Saturday, March 21, 2009

Abel Tasman adventure

car ride to Marahau went quickly, even though we stopped briefly in Motueka.

Sarah C decided to spend the day in Marahau, and she walked in to the park from there (like Tim and I did last year), and she even took a swim.

For the rest of us:  Marcus was our taxi driver, and he was quite fun.  He was a chef by trade, but he said he prefers driving the water taxi, meeting people, and being near nature.

After dropping other people off at different places along the way, Marcus took us to see seals near Tonga island.  There were only a few to see; evidently, when the males come to mate in spring, all of the rocks are covered.  
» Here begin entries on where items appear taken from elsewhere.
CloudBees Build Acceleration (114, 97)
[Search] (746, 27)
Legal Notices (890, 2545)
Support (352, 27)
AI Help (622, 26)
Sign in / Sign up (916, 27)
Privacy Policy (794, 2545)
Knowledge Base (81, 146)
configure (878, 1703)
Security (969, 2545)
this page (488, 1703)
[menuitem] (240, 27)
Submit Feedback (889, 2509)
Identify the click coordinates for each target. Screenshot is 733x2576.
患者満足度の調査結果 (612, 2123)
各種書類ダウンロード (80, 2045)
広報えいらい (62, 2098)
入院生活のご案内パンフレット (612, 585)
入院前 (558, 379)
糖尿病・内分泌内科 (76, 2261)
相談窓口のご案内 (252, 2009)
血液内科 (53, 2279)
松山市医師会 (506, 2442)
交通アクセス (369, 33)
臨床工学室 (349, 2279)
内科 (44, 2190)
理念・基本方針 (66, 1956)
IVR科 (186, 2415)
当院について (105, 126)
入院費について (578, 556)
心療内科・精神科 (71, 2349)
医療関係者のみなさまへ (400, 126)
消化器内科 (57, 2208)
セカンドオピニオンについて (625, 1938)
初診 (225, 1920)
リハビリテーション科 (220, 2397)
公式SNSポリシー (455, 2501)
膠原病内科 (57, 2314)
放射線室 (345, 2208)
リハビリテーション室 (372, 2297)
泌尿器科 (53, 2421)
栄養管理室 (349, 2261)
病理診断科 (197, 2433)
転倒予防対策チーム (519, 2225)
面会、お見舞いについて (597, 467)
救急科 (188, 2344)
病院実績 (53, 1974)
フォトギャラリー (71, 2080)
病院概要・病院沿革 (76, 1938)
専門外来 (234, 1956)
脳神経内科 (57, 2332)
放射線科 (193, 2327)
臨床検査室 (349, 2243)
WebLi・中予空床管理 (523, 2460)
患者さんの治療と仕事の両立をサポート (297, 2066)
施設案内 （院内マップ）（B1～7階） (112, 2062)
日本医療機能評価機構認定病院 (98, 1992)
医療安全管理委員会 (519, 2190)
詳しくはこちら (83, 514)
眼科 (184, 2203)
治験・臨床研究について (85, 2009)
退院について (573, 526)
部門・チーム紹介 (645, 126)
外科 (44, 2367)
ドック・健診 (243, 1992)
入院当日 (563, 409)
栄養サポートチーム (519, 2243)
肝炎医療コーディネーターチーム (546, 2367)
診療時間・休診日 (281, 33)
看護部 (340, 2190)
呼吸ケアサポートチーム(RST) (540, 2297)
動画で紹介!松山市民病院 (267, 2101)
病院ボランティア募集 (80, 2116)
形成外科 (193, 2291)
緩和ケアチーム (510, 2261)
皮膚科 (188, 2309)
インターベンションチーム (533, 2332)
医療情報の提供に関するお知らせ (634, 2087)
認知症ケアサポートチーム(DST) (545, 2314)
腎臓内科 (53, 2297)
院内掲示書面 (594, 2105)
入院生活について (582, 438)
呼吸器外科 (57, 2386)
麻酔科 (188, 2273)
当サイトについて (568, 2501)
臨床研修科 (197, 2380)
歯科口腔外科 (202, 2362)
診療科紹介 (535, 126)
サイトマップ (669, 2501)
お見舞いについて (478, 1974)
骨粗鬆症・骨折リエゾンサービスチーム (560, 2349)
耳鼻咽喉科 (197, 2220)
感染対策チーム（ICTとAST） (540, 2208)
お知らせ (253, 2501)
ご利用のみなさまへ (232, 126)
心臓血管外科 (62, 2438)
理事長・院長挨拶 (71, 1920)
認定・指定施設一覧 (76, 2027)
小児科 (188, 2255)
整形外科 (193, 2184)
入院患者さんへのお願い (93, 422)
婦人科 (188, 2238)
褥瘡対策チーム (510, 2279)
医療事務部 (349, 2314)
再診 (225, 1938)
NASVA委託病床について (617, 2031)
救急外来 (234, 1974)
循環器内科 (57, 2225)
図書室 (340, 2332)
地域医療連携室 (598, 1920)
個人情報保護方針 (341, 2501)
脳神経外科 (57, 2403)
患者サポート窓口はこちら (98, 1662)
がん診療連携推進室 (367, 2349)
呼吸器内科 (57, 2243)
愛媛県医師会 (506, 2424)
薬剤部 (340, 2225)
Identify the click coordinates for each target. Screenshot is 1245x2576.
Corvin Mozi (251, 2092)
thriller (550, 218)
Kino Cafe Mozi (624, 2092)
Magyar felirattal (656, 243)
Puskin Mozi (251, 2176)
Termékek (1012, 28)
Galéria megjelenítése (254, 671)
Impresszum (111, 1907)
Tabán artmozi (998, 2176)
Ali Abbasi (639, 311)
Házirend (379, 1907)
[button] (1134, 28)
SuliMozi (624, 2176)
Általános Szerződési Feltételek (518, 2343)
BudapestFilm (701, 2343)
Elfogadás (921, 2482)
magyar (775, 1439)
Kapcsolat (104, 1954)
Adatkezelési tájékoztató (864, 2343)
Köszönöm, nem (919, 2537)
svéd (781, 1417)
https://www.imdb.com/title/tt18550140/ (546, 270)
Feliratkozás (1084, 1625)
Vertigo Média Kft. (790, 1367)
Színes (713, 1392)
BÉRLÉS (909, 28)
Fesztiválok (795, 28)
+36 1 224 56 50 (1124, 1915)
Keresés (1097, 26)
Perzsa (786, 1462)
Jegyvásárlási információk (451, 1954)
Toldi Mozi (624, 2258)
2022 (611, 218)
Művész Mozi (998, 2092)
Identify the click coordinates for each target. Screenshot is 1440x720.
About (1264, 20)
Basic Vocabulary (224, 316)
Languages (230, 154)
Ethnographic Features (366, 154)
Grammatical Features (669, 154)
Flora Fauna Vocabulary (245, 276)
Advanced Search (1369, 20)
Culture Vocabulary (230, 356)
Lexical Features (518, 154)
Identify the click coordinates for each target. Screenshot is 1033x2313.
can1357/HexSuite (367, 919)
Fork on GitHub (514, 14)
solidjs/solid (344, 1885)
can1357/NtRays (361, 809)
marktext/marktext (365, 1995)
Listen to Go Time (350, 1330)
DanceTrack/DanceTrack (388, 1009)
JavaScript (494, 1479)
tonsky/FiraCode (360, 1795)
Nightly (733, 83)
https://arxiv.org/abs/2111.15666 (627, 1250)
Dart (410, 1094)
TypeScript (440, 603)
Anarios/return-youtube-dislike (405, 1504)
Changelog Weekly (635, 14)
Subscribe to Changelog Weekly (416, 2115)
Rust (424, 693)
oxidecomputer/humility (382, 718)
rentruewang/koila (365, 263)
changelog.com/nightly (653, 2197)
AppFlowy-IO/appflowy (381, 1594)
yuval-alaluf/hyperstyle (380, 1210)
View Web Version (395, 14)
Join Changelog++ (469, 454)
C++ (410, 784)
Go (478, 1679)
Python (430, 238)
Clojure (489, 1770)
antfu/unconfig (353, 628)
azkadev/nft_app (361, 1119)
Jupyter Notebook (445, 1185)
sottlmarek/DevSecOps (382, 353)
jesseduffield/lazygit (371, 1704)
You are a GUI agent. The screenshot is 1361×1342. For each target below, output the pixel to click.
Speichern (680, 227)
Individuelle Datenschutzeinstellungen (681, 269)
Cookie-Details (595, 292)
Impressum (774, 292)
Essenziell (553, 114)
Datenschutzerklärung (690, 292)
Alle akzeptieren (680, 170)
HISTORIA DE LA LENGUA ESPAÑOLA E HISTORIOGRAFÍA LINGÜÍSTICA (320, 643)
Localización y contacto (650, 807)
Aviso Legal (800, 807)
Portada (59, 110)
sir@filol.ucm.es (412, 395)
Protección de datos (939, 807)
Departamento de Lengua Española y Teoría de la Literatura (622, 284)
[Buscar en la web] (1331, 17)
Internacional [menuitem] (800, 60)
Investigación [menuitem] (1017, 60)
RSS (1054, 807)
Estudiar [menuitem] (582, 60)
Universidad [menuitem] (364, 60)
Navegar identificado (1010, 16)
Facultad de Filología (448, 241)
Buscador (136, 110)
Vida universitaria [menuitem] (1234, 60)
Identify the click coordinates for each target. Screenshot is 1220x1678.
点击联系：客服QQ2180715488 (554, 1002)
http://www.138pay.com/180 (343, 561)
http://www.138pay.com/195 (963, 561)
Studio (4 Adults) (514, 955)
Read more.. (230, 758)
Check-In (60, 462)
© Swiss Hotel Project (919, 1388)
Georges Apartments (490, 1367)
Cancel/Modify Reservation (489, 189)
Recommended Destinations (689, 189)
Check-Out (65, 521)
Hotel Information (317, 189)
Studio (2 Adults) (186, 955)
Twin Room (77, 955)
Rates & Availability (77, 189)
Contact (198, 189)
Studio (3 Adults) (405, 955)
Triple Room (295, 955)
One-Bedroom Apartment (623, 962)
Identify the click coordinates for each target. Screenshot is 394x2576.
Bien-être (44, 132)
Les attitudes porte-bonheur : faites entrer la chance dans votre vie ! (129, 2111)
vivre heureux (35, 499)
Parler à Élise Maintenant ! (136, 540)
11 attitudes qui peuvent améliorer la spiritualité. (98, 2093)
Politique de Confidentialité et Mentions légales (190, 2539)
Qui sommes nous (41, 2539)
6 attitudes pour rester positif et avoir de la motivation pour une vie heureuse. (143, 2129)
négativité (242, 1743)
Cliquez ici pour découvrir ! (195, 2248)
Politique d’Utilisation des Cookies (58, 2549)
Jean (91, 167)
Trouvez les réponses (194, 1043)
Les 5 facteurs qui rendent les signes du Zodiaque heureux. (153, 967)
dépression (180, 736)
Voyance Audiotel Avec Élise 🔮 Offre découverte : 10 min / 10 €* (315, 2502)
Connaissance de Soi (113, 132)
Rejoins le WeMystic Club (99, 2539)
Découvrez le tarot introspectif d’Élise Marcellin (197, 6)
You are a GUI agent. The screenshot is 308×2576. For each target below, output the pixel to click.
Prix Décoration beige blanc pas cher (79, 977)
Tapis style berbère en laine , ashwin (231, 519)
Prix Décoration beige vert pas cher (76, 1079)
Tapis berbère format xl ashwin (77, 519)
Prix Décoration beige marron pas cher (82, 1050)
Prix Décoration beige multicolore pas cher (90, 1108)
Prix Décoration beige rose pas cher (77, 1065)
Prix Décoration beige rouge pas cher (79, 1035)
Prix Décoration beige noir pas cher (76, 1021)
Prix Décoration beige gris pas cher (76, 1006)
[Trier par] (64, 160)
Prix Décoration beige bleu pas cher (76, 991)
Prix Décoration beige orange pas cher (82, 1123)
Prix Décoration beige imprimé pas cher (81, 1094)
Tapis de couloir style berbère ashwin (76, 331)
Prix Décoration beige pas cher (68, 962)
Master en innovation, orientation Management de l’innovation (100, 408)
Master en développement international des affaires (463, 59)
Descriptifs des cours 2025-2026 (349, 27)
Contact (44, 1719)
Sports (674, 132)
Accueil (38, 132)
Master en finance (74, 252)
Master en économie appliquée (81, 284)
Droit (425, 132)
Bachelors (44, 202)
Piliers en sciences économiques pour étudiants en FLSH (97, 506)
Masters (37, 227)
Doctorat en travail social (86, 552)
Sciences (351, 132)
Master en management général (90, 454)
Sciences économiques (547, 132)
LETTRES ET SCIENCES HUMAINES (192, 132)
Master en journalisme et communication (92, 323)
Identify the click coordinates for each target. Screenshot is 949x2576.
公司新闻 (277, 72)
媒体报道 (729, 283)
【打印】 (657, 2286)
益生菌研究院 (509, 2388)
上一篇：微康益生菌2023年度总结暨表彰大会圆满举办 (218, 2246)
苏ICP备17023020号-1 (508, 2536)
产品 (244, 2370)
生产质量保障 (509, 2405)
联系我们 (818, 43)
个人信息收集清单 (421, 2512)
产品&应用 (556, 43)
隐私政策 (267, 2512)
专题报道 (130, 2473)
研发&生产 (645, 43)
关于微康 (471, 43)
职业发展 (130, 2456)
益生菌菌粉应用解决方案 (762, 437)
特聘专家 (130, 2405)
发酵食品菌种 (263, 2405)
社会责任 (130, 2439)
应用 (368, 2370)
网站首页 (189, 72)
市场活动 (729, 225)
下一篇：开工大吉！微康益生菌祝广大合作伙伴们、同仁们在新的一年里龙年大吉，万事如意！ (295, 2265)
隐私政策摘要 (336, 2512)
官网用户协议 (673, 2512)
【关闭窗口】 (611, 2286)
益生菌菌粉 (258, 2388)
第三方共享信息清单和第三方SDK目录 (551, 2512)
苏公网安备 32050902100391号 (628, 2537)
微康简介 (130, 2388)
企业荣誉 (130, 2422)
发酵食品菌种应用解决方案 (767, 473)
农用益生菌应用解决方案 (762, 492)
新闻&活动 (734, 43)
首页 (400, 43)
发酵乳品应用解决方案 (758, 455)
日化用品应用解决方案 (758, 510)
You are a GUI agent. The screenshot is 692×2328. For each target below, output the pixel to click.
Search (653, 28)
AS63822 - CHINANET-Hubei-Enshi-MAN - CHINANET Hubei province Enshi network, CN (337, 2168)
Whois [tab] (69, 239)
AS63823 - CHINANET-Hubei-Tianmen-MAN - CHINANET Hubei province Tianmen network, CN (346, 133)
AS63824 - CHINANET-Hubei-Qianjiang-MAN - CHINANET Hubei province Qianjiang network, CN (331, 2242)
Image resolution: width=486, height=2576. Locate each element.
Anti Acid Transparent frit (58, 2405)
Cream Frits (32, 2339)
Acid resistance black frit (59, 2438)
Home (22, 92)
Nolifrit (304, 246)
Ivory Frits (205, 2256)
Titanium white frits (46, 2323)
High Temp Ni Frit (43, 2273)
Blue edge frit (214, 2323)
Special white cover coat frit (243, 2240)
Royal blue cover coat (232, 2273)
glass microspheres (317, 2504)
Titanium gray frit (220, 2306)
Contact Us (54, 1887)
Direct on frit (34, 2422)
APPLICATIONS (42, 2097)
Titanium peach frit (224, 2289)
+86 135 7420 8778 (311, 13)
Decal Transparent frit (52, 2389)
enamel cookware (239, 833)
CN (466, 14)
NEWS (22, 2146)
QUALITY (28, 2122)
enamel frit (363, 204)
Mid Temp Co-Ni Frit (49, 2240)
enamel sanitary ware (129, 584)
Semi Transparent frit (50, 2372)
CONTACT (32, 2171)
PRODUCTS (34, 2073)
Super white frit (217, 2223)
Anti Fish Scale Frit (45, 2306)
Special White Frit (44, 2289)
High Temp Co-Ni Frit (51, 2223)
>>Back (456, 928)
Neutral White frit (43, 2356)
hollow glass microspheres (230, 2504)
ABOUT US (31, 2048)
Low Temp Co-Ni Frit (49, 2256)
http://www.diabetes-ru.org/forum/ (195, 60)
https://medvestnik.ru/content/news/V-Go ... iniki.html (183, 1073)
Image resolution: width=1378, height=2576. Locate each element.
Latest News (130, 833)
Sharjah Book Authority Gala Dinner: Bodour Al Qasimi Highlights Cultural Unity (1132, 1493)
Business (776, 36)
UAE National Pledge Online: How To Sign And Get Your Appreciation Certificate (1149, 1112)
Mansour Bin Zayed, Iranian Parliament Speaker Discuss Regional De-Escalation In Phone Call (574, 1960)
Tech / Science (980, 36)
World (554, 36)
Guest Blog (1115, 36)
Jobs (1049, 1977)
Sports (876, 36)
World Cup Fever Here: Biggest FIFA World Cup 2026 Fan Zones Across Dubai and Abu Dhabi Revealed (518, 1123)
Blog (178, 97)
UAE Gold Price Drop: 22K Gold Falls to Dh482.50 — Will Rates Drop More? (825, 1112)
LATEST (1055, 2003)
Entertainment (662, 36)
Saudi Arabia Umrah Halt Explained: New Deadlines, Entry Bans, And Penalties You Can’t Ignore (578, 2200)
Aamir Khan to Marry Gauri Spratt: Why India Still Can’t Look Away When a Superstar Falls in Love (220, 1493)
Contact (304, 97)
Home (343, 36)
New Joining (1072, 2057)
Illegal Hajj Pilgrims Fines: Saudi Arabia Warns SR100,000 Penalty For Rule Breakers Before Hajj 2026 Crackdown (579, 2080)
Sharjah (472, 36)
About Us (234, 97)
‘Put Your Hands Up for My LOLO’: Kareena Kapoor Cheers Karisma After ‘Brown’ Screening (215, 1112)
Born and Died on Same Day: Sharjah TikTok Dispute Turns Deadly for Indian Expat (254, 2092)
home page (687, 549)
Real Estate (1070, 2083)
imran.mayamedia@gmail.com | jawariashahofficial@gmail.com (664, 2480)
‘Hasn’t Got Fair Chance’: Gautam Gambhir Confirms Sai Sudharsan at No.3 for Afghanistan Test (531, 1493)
To start our hike, Marcus dropped us off at Tonga Bay in the park.  We trekked about an hour and 10 minutes to Bark Bay, where we decided to take a chance at the low-tide trail... well, it was quite the adventure.  When we got to the beach to walk across and back to the trail on the other side, the water was coming in, and therefore, we climbed over quite a few rocks to try to stay dry.  That didn't last long.  Before I knew it, my sneakers were covered with mud.  I gave up and took them off.  

For about 30 minutes, we enjoyed quite the mud+sand foot massage as we walked across the very wide beach.  There were holes all over the sand where crabs were hiding out, and occasionally, you'd see one scurry in to its hole.

Thankfully, at the other side of the beach, there was a hut (which includes 24 bunks for trekkers staying the night, 2 nights maximum), including a spiket with water.  We were able to wash up a bit before heading on.  My shoes dried relatively quickly since the sun was shining bright in an almost-completely blue sky.

From Bark Bay to Anchorage Bay is supposed to be a 3.5 hour trek.  We were worried, because we were to be picked up at Torrent Bay (just 45 minutes north across an estuary from Anchorage) in 2 hours and 15 minutes.  

Additionally, there was quite a steep up-hill trail leaving Bark Bay.  We slowed down a little on the hills (up and down), as Sabine and I were nursing some aching joints.  However, we kept up a very steady pace, even - or especially? - when we crossed a 5-person-only swinging bridge.  This part of the trail was, I think, Sabine's least favorite.  Vayu and I went ahead of her, and Evelyn came behind her, and we just kept focusing on breathing (and counting the breath, as in practice and class) and we told her to keep looking forward, NOT down or sideways.  She made it over just fine, obviously, as did we all.  

Several times on the trail, the trees would open up to an incredible view.  Of course, we took a lot of pictures.  At one point, Vayu's keen eyes stopped us for a moment to see a fascinating red mushroom with white specks on it.

The closer we got to Torrent Bay, the more trekkers we met.  The day was just beautiful for hiking and for getting a clear view of all the stunning vistas.

Thankfully, when we returned to Stillpoint, Amanda, Brigid, and Sarah P-C were cooking a feast (roasted vegetables with red onion and pepper dressing; rice salad with pepitas, dates, and bananas - wow, SO good; fresh sweet corn; and salad).  

The day was not yet over, however.  John and Lucy had gotten a fire permit so we could have a bonfire for the autumnal equinox; they also wanted to burn a large pile of scrap wood from things they've worked on/built/etc. at Stillpoint over the past year/s.  It turned out to be quite a glorious show for the "neighborhood" (keep in mind we're in farming and grazing territory).  The fire chief and several firemen came out on the fire truck, as several neighbors were quite concerned that Stillpoint was on fire, and we found out that there was a ban on fires at night, and that they needed a permit for a bonfire and not just a fire.  No one was harsh with words, however, and the firemen that came out got a piece of Sarah P-C's birthday cake.

In the end, the fire chief OK-ed the fire.

We sat or stood around the fire, along with Buzz (the dog), and sang some songs... well, first, Sarah C sang a traditional Scottish song (that I will type up tomorrow - quite funny), and then Amanda, Brigid, and Sarah P-C sang a song in a round.  India (John and Lucy's daughter) suggested we do one of her camp songs, which was quite good... followed one or two others.

With all of that going on, it's definitely time for a GOOD NIGHT SLEEP.